AT&T, Comcast, Create Cable Behemoth

  • by December 20, 2001
Five months after being rejected in its bid to buy AT&T's cable division, Comcast Corp. convinced AT&T's board to approve a $52 billion deal to create a cable behemoth.

The merger is the largest announced in 2001 and would create a combined company with 22.3 million cable subscribers - much bigger than AOL's Time Warner Cable, which has 12.7 million subscribers. The new company will have cable subscribers in 17 of the country's 20 largest metropolitan areas and a presence in 41 states.

New York-based AT&T will spin off its cable division and simultaneously merge it with Philadelphia-based Comcast.

The deal also includes AT&T's 25 percent stake in Time Warner Entertainment and the assumption of $20 billion in AT&T debt.
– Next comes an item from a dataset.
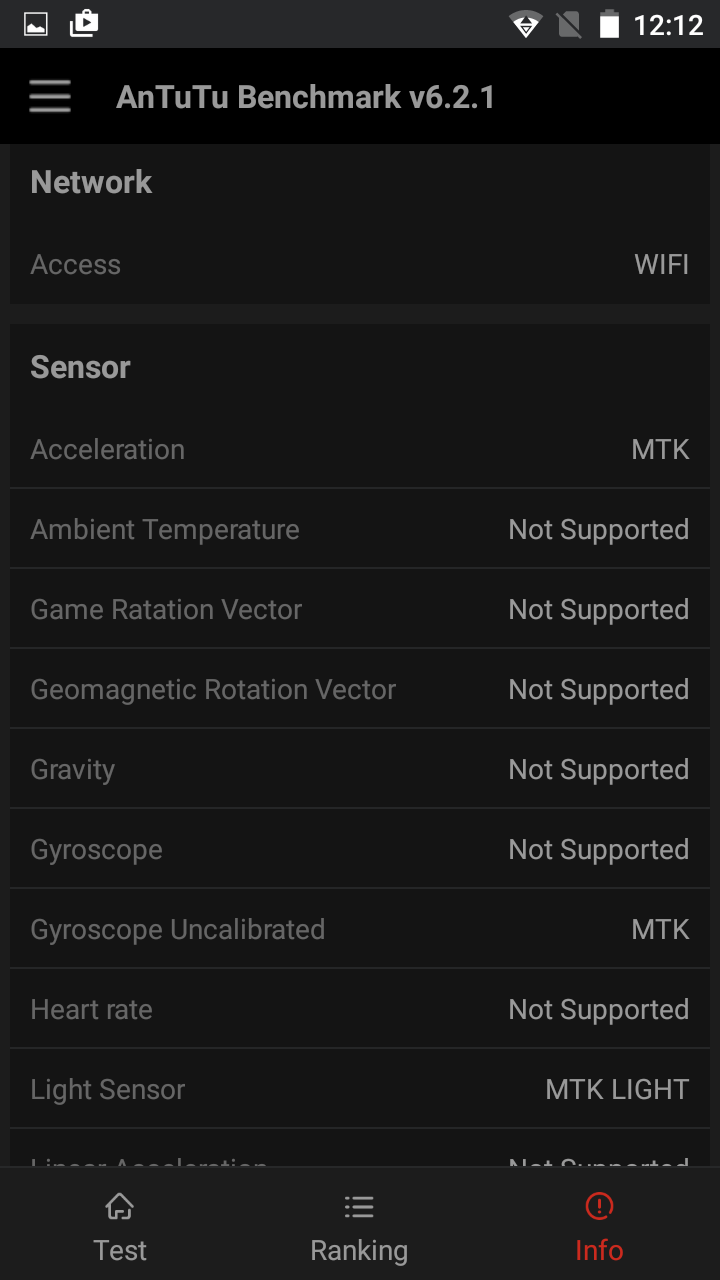Tap the Gyroscope Uncalibrated row
Viewport: 720px width, 1280px height.
[x=360, y=930]
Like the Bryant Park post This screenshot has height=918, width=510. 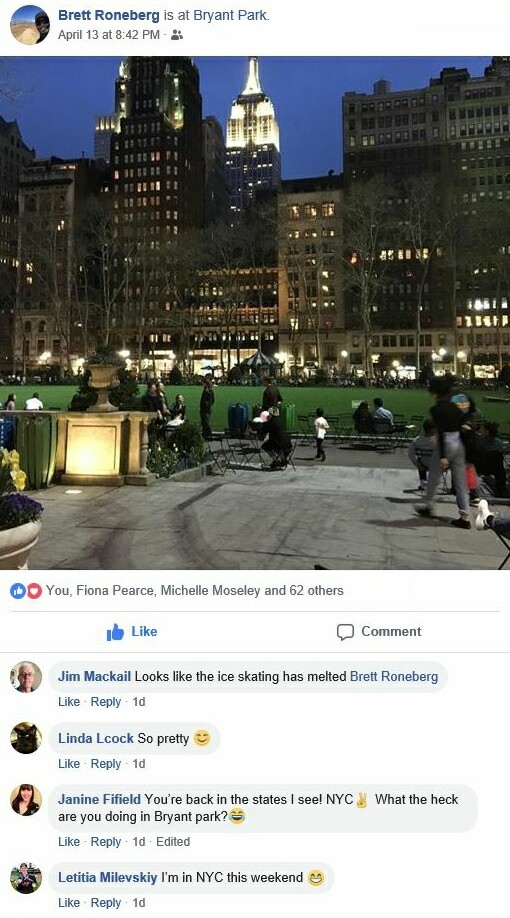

Microsoft Corp.'s $5 billion stake in AT&T Broadband will be converted into shares of the new company.

The deal ended a bidding contest for AT&T Broadband that started five months ago when No. 3 cable operator Comcast mounted a $41 billion hostile bid for AT&T's cable unit. Offers from bidders AOL Time Warner and Cox Communications were rejected by the AT&T board.

Michael Armstrong, AT&T's chairman and chief executive, will serve as chairman of the new company - to be named AT&T Comcast Corp. - instead of retiring from AT&T in 2003 as planned. Brian Roberts, Comcast's president, will be the combined company's chief executive.